WITTLICH. (noj) Erstaunte Blicke am Freitag in einem Discount-Markt in Wittlich: Rund 50 Bauern, Winzer und Landfrauen aus den Kreisen Cochem-Zell, Bernkastel-Wittlich und Daun mischen sich unter die Kunden und kaufen je eine Flasche Wein und eine Tüte Milch - freiwillig zu einem höheren Preis. Ihr Ziel: Protest gegen Dauerniedrigpreise.

Viele Kunden blicken mißtrauisch: Sie wundern sich, was die Gruppe, die sich gegenüber des Discountmarktes zusammenfindet, wohl bezweckt.

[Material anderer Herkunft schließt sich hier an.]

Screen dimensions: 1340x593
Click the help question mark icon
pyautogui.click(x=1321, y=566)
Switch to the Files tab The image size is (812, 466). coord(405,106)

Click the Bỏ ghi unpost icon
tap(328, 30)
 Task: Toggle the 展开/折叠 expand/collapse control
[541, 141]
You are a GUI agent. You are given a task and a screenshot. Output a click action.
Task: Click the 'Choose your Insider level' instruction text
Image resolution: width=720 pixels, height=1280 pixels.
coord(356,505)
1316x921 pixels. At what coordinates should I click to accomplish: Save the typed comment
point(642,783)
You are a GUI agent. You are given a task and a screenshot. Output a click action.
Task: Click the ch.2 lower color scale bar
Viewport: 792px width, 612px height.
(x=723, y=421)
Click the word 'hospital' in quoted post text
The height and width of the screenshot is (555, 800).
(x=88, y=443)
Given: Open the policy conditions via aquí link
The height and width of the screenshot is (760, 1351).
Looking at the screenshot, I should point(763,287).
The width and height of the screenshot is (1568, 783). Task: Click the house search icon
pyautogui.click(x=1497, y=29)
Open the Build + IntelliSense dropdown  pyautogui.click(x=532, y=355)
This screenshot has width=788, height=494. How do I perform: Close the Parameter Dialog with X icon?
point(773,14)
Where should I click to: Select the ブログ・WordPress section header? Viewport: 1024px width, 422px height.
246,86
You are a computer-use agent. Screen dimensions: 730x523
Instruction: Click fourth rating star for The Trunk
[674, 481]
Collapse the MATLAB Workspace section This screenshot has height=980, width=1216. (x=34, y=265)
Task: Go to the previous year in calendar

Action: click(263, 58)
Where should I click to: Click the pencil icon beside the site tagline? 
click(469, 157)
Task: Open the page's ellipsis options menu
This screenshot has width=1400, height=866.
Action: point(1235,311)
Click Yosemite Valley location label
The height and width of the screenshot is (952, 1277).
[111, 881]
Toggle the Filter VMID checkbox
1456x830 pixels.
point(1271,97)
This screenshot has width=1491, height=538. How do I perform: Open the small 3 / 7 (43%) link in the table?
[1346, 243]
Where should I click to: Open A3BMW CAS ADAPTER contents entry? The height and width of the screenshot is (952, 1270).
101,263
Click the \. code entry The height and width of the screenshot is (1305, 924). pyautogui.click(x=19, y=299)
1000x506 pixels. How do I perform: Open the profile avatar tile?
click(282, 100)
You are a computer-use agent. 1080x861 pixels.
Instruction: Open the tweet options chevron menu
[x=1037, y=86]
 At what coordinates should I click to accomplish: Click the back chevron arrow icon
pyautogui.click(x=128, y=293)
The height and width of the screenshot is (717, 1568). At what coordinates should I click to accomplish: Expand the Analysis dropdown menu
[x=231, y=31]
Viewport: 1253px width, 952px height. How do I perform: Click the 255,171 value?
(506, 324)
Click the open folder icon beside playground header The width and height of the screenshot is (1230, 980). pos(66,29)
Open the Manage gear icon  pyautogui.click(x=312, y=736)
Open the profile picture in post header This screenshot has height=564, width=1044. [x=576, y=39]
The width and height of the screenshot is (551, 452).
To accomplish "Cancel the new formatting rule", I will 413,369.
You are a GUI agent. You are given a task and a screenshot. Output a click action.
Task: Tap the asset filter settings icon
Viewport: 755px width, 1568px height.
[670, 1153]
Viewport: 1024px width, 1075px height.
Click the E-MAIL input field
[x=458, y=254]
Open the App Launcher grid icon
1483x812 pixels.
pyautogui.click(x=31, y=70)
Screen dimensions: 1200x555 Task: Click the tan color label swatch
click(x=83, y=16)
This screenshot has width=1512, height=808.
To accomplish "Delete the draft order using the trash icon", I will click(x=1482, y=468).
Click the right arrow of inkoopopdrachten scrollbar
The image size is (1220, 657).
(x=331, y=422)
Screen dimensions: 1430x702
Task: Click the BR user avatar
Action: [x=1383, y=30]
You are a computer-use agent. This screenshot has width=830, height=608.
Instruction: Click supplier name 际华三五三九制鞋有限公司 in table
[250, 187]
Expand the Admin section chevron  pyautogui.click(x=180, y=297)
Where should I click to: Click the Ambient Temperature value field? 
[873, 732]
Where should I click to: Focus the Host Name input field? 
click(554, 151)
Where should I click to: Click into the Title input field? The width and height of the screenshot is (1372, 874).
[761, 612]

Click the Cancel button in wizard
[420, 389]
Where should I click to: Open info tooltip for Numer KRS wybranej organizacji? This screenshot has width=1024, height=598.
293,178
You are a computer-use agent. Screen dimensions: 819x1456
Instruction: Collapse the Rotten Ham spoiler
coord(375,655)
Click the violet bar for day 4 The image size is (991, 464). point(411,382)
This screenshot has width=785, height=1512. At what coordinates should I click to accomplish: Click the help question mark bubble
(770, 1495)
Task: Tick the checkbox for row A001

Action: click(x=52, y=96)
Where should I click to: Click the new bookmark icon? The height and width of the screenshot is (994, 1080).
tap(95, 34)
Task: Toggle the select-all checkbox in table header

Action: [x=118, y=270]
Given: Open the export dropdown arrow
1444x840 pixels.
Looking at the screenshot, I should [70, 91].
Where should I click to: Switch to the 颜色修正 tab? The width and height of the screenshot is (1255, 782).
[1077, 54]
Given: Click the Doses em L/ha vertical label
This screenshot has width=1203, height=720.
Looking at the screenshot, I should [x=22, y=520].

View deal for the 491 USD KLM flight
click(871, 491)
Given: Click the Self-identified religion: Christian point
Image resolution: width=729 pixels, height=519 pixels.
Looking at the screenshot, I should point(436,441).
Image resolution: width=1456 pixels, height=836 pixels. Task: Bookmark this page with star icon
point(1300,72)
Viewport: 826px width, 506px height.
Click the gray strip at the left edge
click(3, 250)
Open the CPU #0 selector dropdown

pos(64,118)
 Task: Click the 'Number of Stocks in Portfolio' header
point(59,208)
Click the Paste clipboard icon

Ein erster Hinweis findet sich auf dem Schild, das jeder der Anwesenden trägt: "Wir kaufen zu fairen Preisen." Was das zu bedeuten habe, erkundigt sich auch gleich ein junger Mann bei Monika Baumgartner vom Landfrauenverband Bernkastel-Wittlich. "Wir wollen sensibilisieren" erklärt sie. Die Lebensmittel hätten eine höheren Wert als den, für den sie verkauft würden. Leo Blum, Präsident des Bauern- und Winzerverbandes Rheinland-Nassau, fordert die Anwesenden auf, sich so zu benehmen "wie es Verbraucher tun". Man wolle niemanden verärgern. Während dann jeder der Protestteilnehmer eine Flasche Wein für 1,29 Euro aus dem Regal nimmt und später eine Tüte Milch für 49 Cent, sprechen einzelne von ihnen die übrigen Kunden an, um über ihr Anliegen zu informieren. "Ich denke, der Bauer kriegt nicht viel für seine Produkte", zeigt Barbara Bemsch aus Wittlich Verständnis für die Aktion. "Man guckt ja immer, wo es am billigsten ist", erklärt ein anderer Kunde, warum er gern bei Aldi & Co. einkaufen geht. Ein anderes Ehepaar zeigt Sympathie für die Bauern und Winzer. Sie kämen selbst aus der Landwirtschaft. "Aber wenn die Rente kaum höher ist als der Sozialhilfesatz, muss man sehen, wo man am günstigsten einkaufen kann", rechtfertigen sich die beiden. An den Kassen herrscht unter den Verkäuferinnen zunächst Ratlosigkeit, wie sie mit dem zuviel gezahlten Geld - bei der Milch sind es jeweils fünf Cent, beim Wein 50 Cent - umgehen sollen. "Eingetippt wird nur der normale Preis, der Rest wird gespendet", erklärt schließlich der Chef. Nachdem die Landwirte, ausgerüstet mit Milch und Wein, wieder draußen sind, richtet Leo Blum das Wort an sie. 1,29 Euro für eine Flasche Moselwein sei zu wenig ebenso wie 49 Cent für die Milch. "Damit kann kein Landwirt bestehen." Es gehe um die Existenz der Bauern, Winzer und der gesamten Region.

Der für Samstag geplante Protest in Trier ist abgesagt worden.